- [ACTIVITY]: Below is a block of records; reproduce all of them exactly and leave out any pictures.

(Data extracted from a collection)
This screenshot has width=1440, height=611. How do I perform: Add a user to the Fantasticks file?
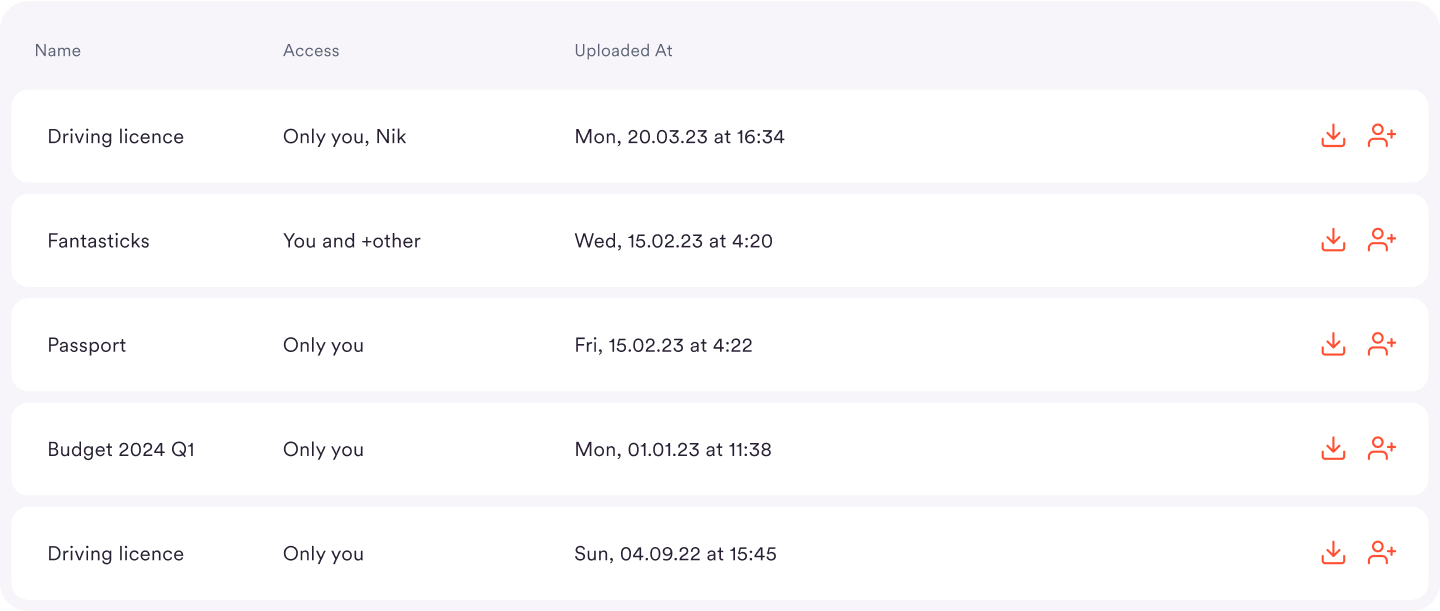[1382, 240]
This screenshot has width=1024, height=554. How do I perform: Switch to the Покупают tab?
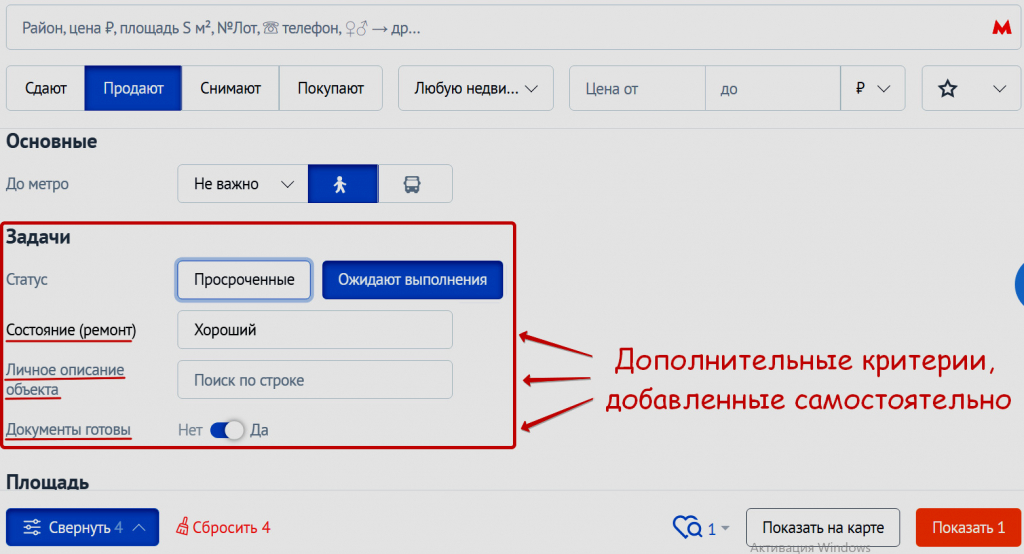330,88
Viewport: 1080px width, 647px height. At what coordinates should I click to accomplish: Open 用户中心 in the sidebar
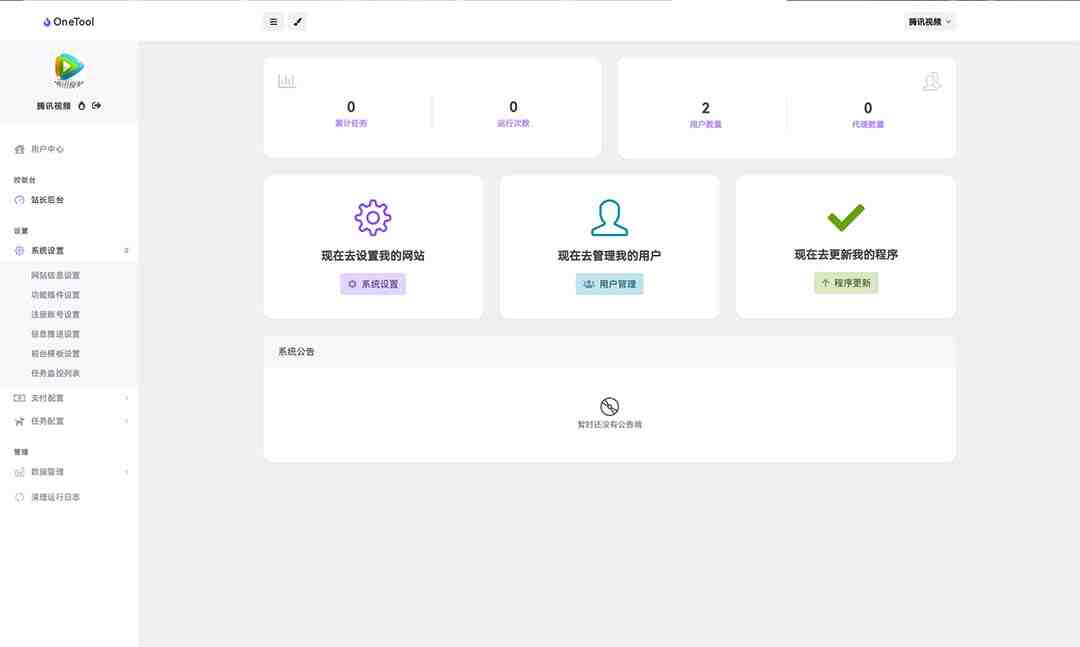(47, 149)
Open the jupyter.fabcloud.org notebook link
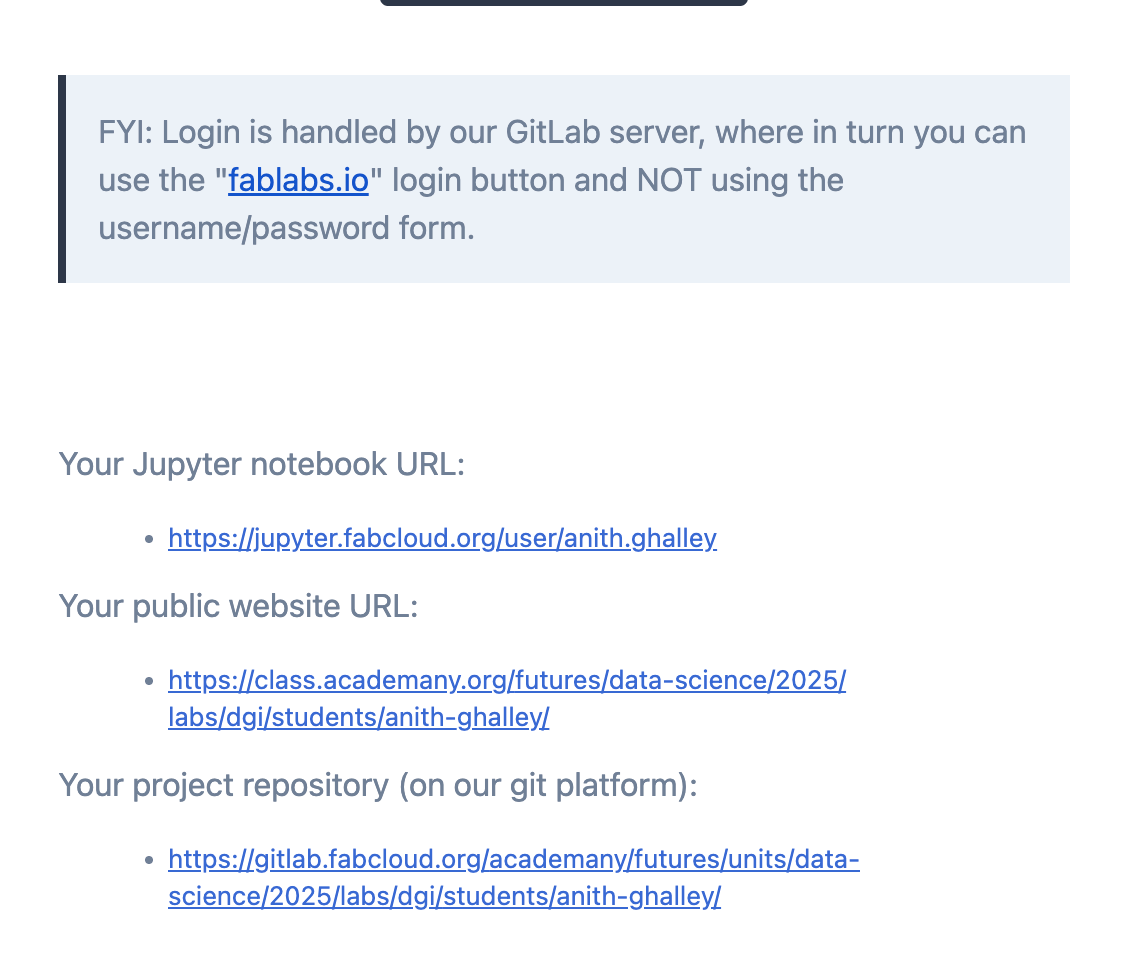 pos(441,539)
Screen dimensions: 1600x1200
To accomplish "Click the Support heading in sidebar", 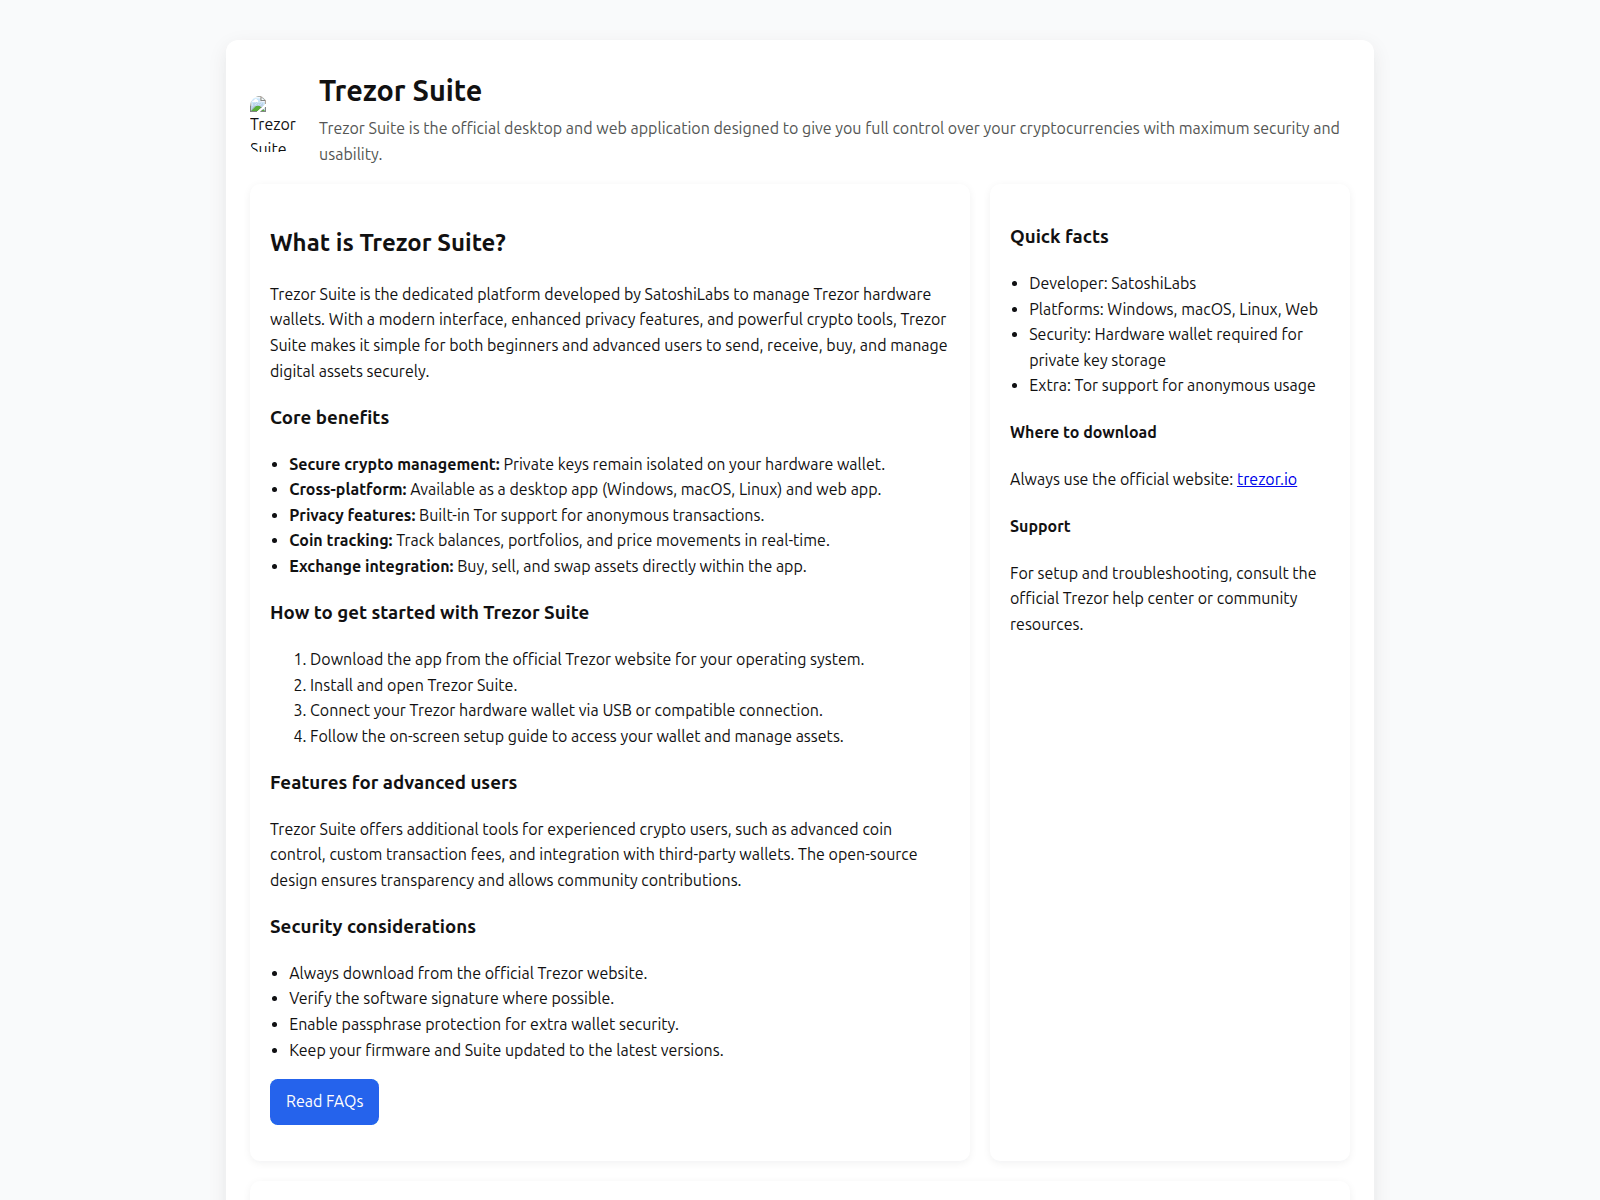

- [TASK ANSWER]:
This screenshot has width=1440, height=611. How do I perform: Add a user to the Fantasticks file?
[1382, 240]
This screenshot has width=1024, height=554. How do I perform: Switch to the Покупают tab?
330,88
Viewport: 1080px width, 647px height. At what coordinates should I click to accomplish: Open 用户中心 in the sidebar
(47, 149)
Open the jupyter.fabcloud.org notebook link
 pos(441,539)
Screen dimensions: 1600x1200
To accomplish "Click the Support heading in sidebar", 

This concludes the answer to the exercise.